Protein A immunoaffinity hollow fiber membranes for immunoglobulin G purification: Experimental characterization

Abstract

Immunoaffinity adsorption is increasingly used for protein purification and medical applications. Synthetic membranes have advantages as support matrices in comparison to conventional bead supports because they are not compressible and they eliminate internal diffusion limitations. The goal of this study was to explore in detail the performance of microporous hollow fibers composed of modified polysulfone to which protein A was immobilized for adsorption of human IgG. The internal matrix was characterized by scanning electron microscopy. The binding equilibrium constant was measured using both static and dynamic methods. Break‐through curves up to ligand saturation were measured and used to study the effects of IgG concentration, presence of contaminant albumin, flow direction, flow mode, and especially filtrate flow rate and maximum IgG binding capacity.

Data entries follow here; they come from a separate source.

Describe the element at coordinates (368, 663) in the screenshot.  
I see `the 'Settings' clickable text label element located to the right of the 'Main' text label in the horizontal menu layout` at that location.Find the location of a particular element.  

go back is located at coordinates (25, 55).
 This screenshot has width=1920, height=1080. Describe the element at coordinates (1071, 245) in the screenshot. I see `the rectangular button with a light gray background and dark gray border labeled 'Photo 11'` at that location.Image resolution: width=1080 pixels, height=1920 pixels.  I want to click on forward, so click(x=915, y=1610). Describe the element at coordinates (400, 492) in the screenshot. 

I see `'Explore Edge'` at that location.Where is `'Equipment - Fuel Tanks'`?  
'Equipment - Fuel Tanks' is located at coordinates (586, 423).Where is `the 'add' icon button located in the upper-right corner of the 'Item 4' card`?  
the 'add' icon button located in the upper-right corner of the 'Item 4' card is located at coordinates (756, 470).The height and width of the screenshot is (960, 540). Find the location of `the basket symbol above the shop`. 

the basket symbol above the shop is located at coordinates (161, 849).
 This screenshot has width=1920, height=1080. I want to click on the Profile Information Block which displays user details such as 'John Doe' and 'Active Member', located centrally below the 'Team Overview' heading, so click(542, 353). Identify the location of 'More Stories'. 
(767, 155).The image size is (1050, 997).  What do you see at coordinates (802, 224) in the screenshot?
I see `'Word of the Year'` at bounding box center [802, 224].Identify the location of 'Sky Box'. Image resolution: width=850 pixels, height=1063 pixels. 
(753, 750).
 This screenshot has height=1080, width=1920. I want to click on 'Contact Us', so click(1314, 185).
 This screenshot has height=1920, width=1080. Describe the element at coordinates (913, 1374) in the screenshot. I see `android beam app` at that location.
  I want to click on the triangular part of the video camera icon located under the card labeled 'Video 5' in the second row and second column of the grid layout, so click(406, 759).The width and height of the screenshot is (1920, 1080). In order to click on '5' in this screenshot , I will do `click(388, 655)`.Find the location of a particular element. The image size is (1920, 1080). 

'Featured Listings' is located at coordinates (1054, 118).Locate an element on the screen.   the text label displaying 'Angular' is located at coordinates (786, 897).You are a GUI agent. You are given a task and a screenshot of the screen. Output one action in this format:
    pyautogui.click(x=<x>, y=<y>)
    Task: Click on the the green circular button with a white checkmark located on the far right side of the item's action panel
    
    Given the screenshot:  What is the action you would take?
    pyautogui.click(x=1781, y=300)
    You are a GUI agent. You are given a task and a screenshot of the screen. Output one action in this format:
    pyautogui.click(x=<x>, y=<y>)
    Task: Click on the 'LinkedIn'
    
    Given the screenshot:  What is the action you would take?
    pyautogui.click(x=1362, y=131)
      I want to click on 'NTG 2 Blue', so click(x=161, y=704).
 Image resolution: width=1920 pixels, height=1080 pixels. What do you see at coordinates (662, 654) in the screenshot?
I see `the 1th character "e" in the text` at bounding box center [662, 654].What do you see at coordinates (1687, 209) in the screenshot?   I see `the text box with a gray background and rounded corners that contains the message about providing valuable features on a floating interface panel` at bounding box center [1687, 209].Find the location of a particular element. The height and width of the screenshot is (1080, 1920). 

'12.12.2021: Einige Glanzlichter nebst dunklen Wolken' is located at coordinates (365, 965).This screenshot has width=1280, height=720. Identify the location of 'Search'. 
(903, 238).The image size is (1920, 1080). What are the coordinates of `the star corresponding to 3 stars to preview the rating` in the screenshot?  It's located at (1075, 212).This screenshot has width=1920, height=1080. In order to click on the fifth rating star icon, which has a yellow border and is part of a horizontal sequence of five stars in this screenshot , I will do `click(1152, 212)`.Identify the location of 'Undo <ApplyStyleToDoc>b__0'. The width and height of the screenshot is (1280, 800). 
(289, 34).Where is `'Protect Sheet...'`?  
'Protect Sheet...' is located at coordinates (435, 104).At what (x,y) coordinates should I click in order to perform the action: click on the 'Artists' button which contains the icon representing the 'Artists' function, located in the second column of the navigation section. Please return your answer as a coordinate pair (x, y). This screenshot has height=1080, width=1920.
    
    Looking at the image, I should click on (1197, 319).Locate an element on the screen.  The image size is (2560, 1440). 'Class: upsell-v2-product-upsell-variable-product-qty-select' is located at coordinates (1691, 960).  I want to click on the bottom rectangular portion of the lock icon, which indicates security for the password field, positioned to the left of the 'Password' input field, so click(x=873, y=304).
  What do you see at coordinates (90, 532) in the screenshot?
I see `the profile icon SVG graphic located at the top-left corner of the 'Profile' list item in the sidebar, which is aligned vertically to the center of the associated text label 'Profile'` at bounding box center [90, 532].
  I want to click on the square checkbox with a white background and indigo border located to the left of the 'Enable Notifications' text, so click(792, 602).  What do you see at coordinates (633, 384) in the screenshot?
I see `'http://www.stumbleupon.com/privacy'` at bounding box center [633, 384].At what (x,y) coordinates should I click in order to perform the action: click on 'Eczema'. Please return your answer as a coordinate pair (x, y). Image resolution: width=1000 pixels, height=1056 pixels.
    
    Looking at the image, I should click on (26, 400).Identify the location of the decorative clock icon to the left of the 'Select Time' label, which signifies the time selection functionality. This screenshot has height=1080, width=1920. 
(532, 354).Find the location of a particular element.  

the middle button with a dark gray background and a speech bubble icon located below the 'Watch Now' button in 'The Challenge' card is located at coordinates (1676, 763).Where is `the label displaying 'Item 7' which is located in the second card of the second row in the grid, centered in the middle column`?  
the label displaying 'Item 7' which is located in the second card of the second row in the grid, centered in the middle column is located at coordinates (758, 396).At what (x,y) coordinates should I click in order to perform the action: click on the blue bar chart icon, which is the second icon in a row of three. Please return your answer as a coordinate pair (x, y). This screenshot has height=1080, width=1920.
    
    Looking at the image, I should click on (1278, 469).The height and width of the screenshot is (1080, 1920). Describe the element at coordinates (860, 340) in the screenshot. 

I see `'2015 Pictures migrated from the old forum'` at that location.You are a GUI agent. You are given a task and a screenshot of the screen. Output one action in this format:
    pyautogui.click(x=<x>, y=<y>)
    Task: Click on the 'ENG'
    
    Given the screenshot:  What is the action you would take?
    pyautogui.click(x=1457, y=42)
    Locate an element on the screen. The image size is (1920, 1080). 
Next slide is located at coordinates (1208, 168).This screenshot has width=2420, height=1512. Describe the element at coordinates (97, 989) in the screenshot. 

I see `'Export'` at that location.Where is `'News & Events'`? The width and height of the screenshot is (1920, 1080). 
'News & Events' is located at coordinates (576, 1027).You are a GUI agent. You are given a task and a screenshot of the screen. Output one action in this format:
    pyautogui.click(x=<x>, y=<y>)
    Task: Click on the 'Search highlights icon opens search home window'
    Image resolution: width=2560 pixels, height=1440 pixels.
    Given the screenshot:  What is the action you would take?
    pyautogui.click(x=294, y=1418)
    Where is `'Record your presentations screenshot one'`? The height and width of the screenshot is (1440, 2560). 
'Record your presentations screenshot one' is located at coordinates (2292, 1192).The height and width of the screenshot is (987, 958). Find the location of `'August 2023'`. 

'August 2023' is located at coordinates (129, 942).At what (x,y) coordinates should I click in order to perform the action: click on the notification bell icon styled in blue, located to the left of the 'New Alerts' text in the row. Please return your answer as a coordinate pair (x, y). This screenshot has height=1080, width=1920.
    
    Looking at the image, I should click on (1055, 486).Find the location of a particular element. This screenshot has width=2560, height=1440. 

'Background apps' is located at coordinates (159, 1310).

The highest binding capacities studied were comparable with that attainable with bead matrices. All of the breakthrough curves could be represented on a single figure when plotted versus the dimensionless relative throughput (the mass of IgG loaded on the membrane divided by the mass that would be bound when the entire fiber is in equilibrium with the feed concentration), and the effect of operating variables on the position and shape of the individual breakthrough curves could be understood in terms of a dimensional performance parameter (the product of membrane volume and maximum binding capacity divided by the filtrate flow rate). The best breakthrough curves were obtained with the highest values of the performance parameter. Based on the results, membranes as solid supports for immunoadsorption can be a useful alternative to the use of traditional columns for protein separations. © 1995 John Wiley & Sons, Inc.